# Thread: Integration by Substitution

1. ## Integration by Substitution

Hi, I'm new to integration. Can anyone help me figure out where I went wrong?
Many thanks.

Q. Evaluate the following:

Please see attachment.

2. ## Re: Integration by Substitution

Notice your u version of the integrand has no traces of the x in the numerator of the original. To bring that part with you, you can re-express it (x, that is) in terms of u, or else use integration by parts.

3. ## Re: Integration by Substitution Originally Posted by GrigOrig99 Hi, I'm new to integration. Can anyone help me figure out where I went wrong?
Many thanks.

Q. Evaluate the following:

Please see attachment.
Your numerator disappeared when changing the variable. Express x in terms of u.

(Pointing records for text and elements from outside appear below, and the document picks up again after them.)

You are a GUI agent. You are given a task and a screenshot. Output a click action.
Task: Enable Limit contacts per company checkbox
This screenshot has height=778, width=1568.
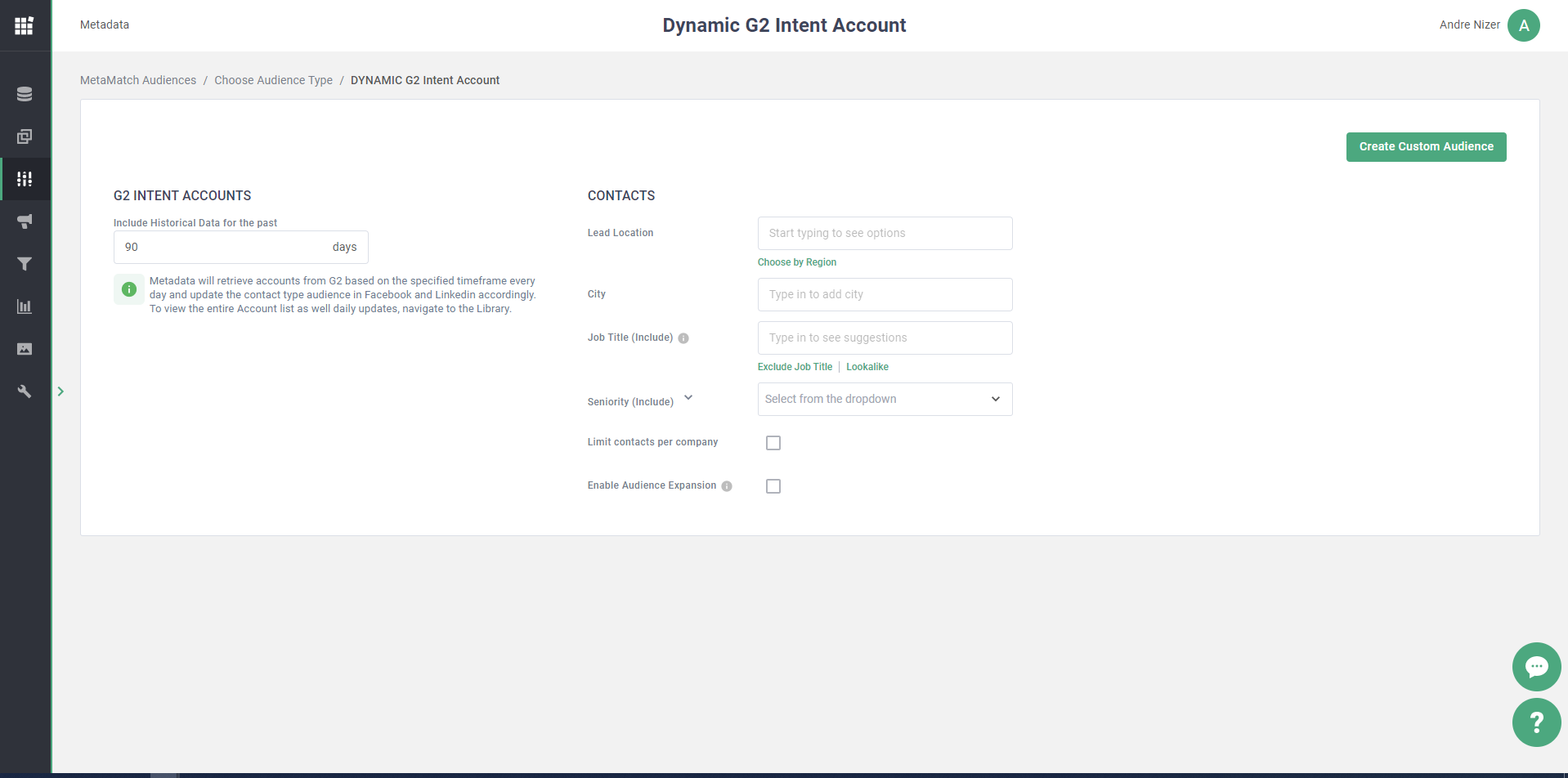click(773, 443)
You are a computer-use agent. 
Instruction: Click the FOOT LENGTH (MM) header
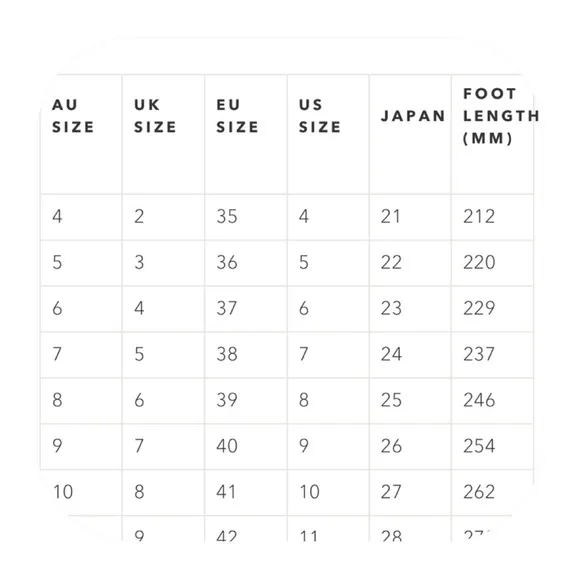[x=501, y=116]
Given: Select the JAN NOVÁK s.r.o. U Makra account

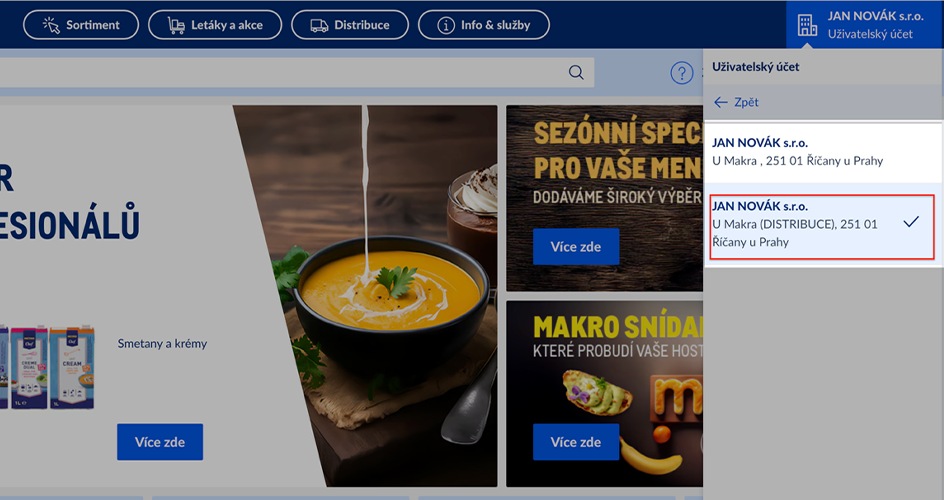Looking at the screenshot, I should point(823,152).
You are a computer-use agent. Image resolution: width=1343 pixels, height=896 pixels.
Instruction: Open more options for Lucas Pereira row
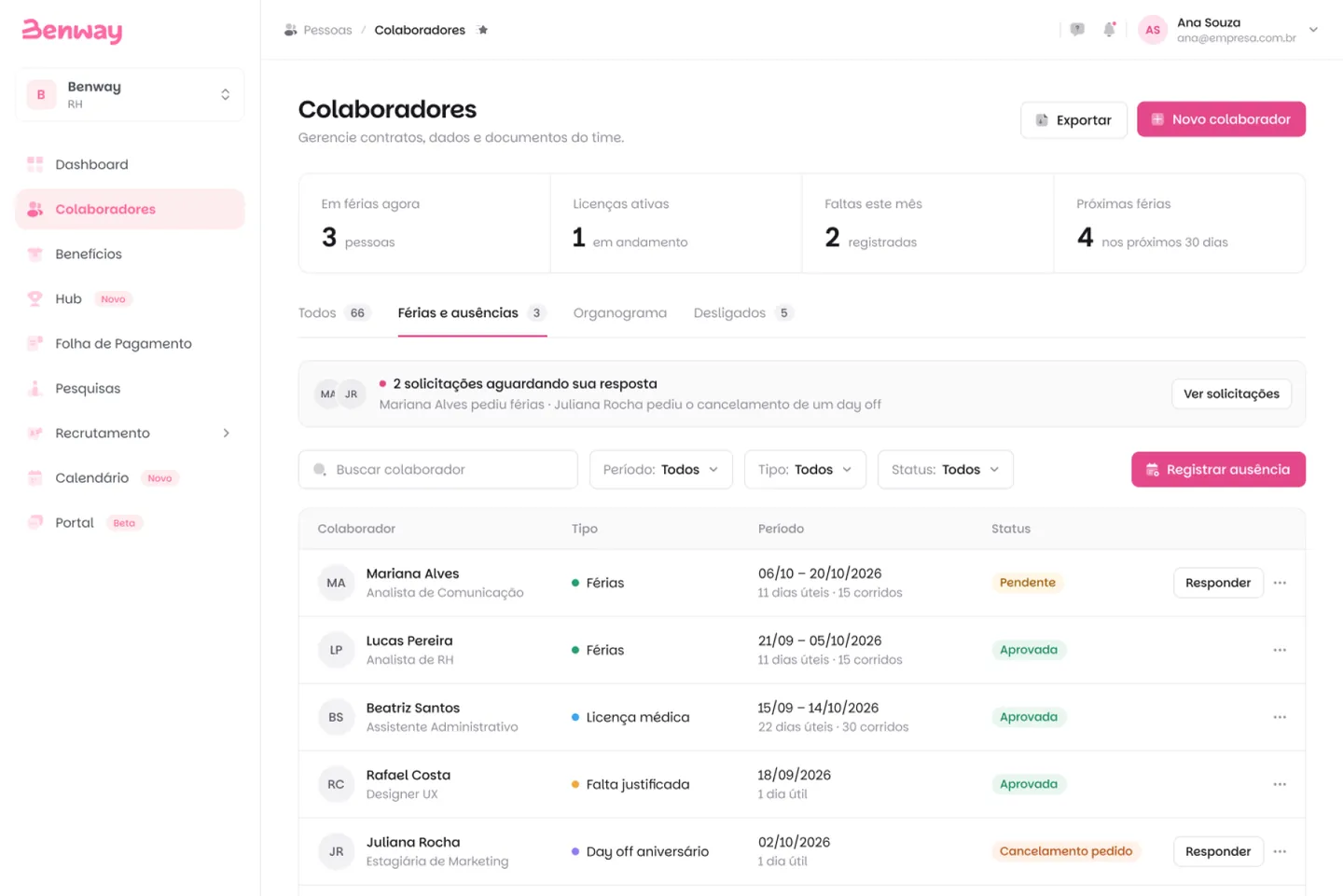1280,650
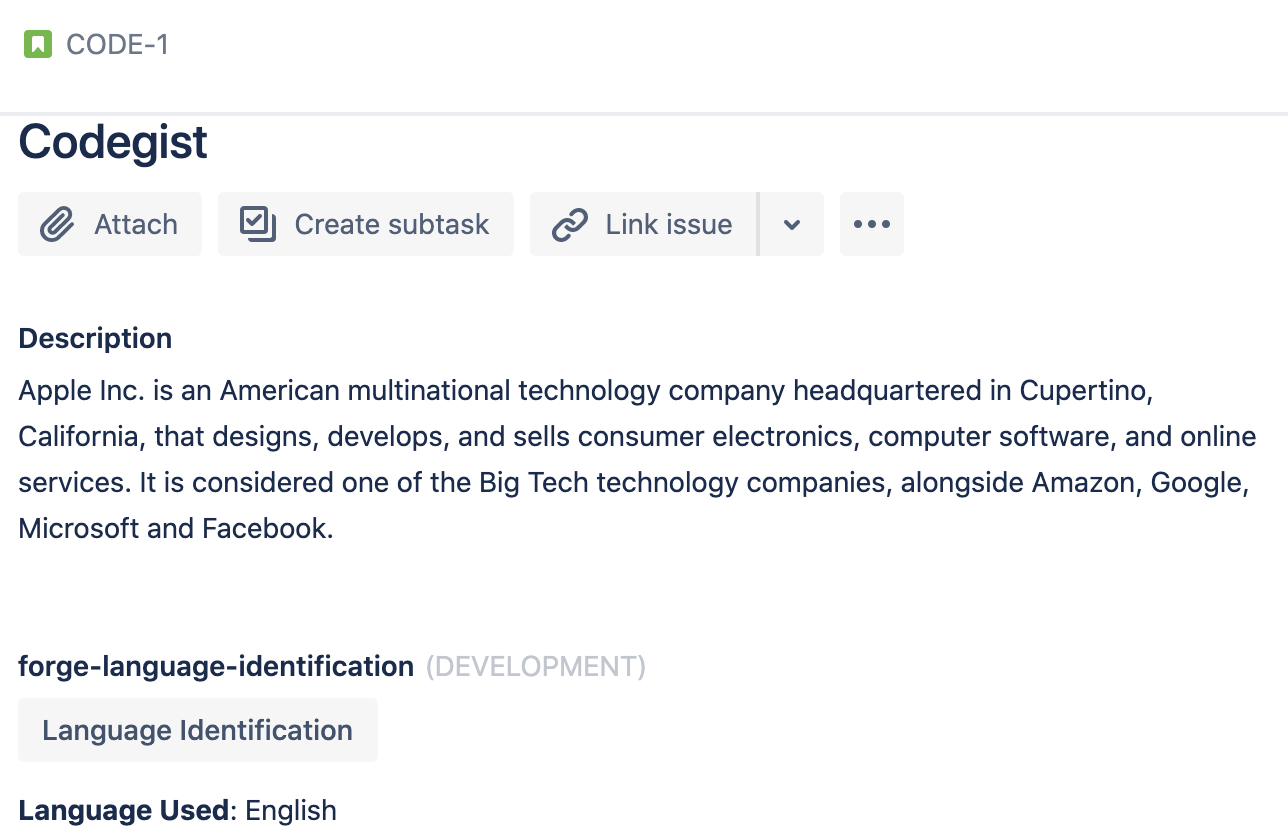Image resolution: width=1288 pixels, height=840 pixels.
Task: Click the DEVELOPMENT environment label
Action: click(x=536, y=666)
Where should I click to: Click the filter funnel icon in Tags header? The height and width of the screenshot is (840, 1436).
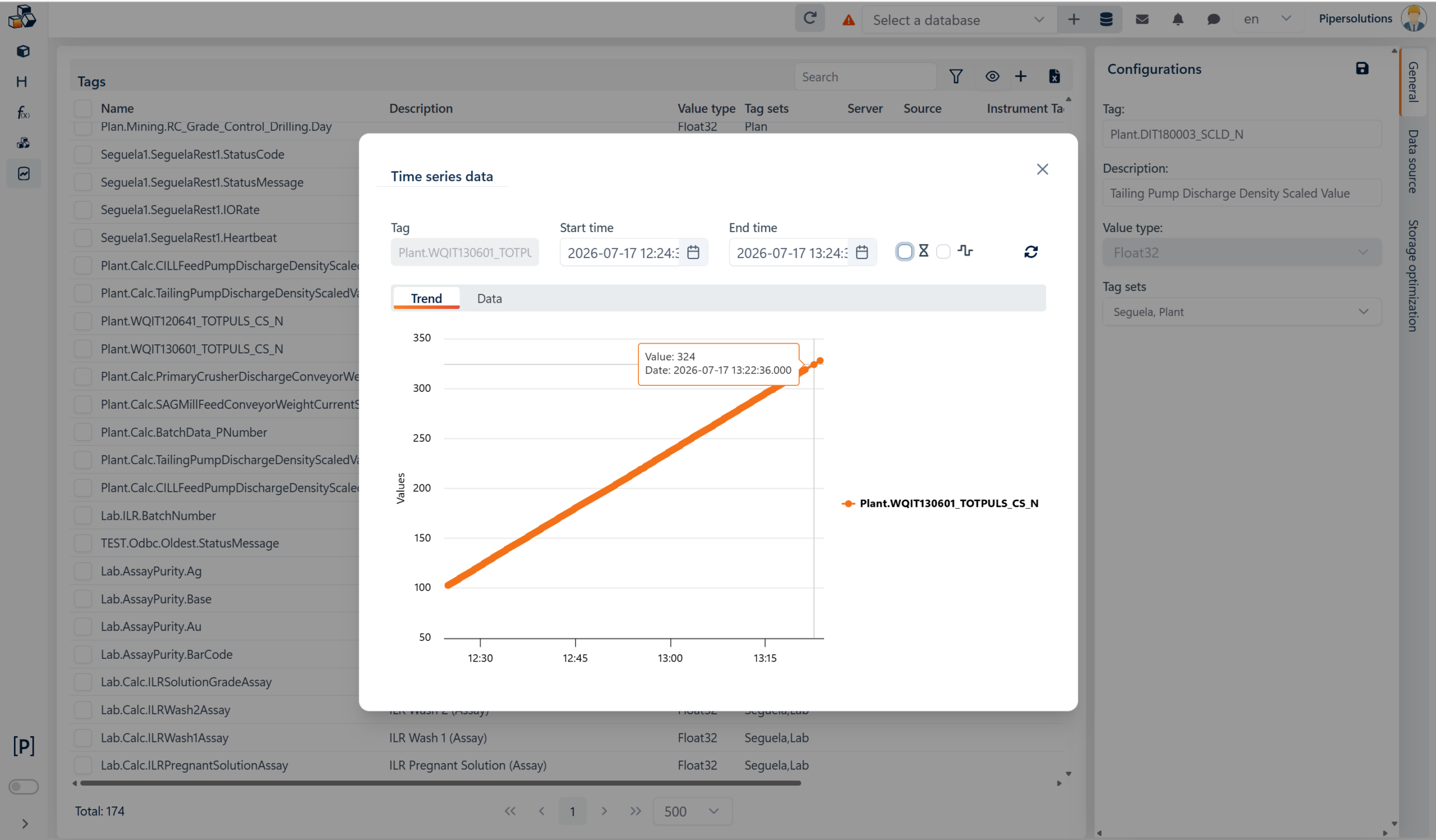(x=956, y=76)
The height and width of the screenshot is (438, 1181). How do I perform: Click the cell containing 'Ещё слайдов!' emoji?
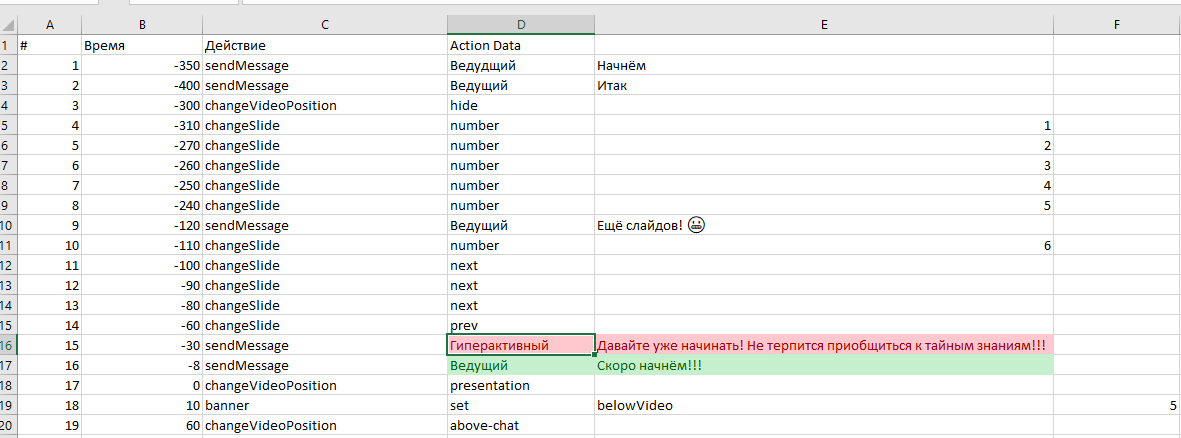823,225
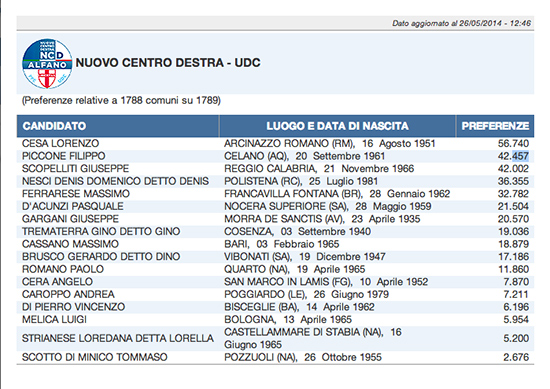Select GARGANI GIUSEPPE entry
550x389 pixels.
(70, 219)
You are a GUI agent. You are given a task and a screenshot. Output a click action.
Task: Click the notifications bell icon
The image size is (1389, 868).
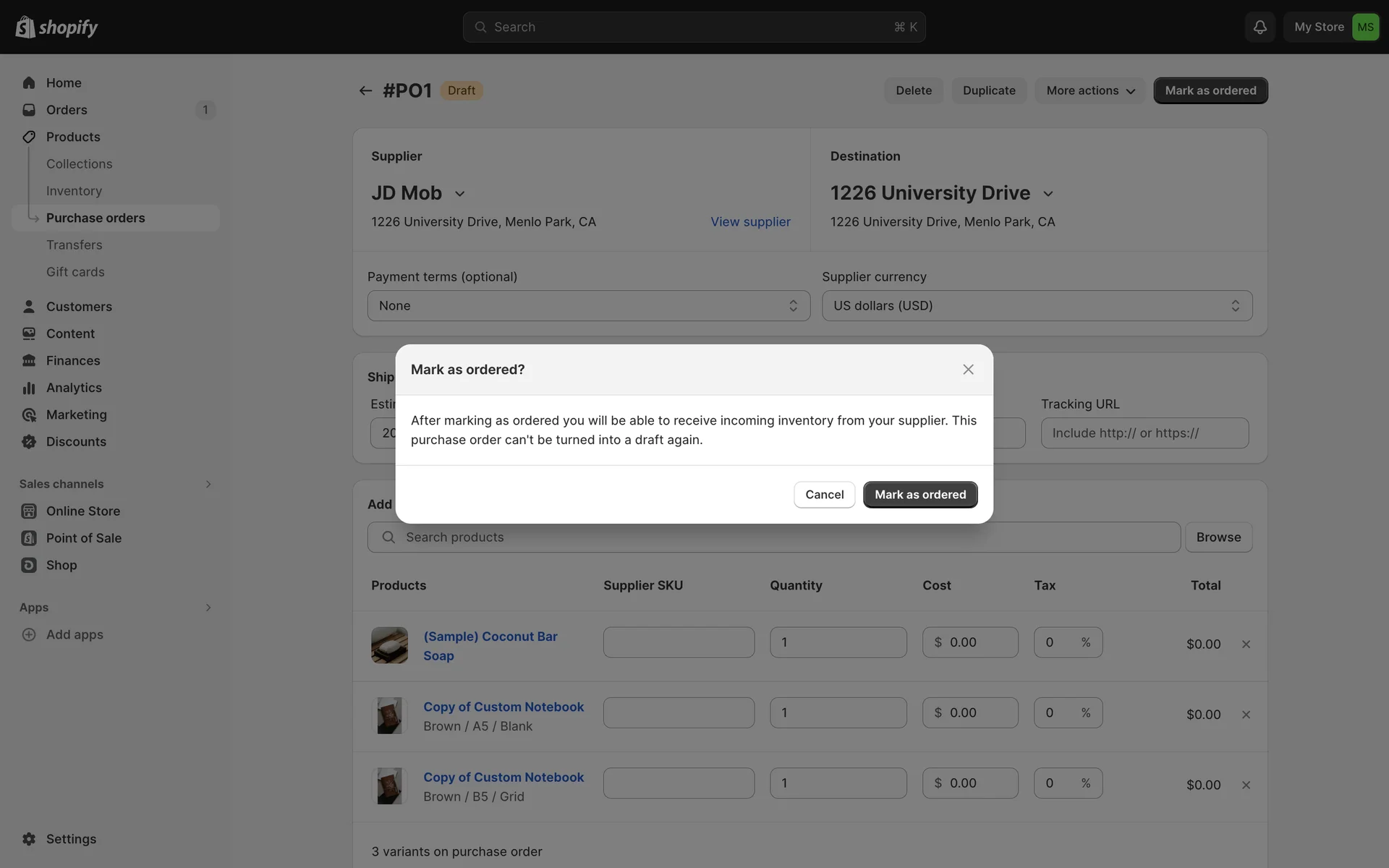coord(1260,27)
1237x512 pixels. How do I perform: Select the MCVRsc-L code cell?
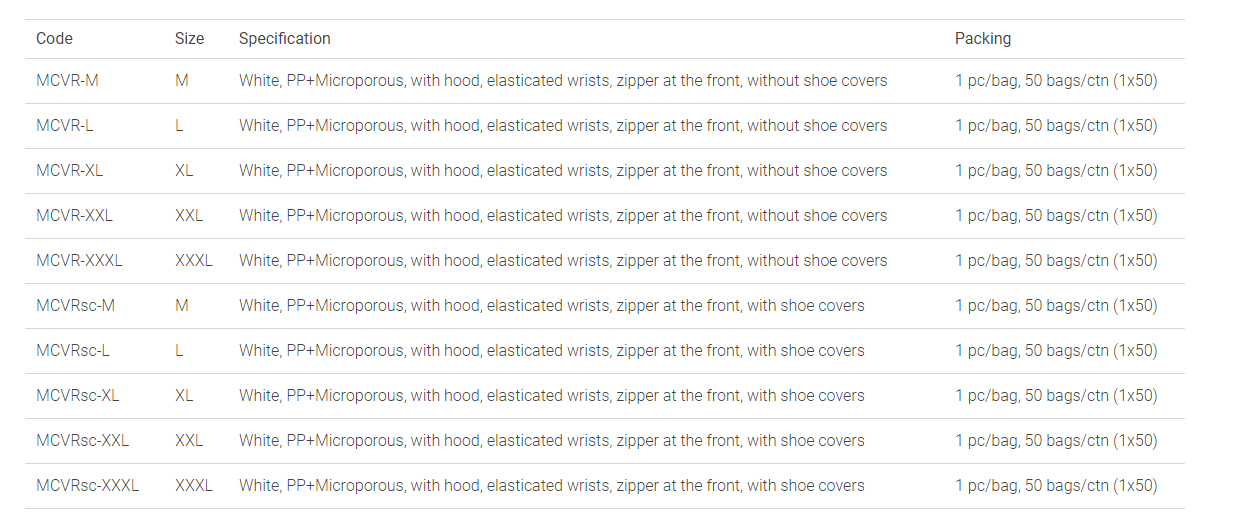[72, 351]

edit: drat, beaten to it 4. ## Re: Integration by Substitution

You haven't taken into account the $\displaystyle x$ on the numerator.

We have:

$\displaystyle \int^4_0{\frac{x}{\sqrt{2x+1}}}dx$

I'm going to let $\displaystyle u^2=2x+1$ so that $\displaystyle 2u~du=2~dx$ and $\displaystyle dx=u~du$

When $\displaystyle x=4$, $\displaystyle u=3$ and when $\displaystyle x=0$, $\displaystyle u=1$

I have:

$\displaystyle \int^4_0{\frac{x}{\sqrt{2x+1}}}dx$

=$\displaystyle \int^3_1{\frac{u^2-1}{2u}}\cdot{u}~du$

Take it!

5. ## Re: Integration by Substitution

The parts version... ... where (key in spoiler) ...

Spoiler: ... is the product rule, straight continuous lines differentiating downwards with respect to x. ... is lazy integration by parts, doing without u and v.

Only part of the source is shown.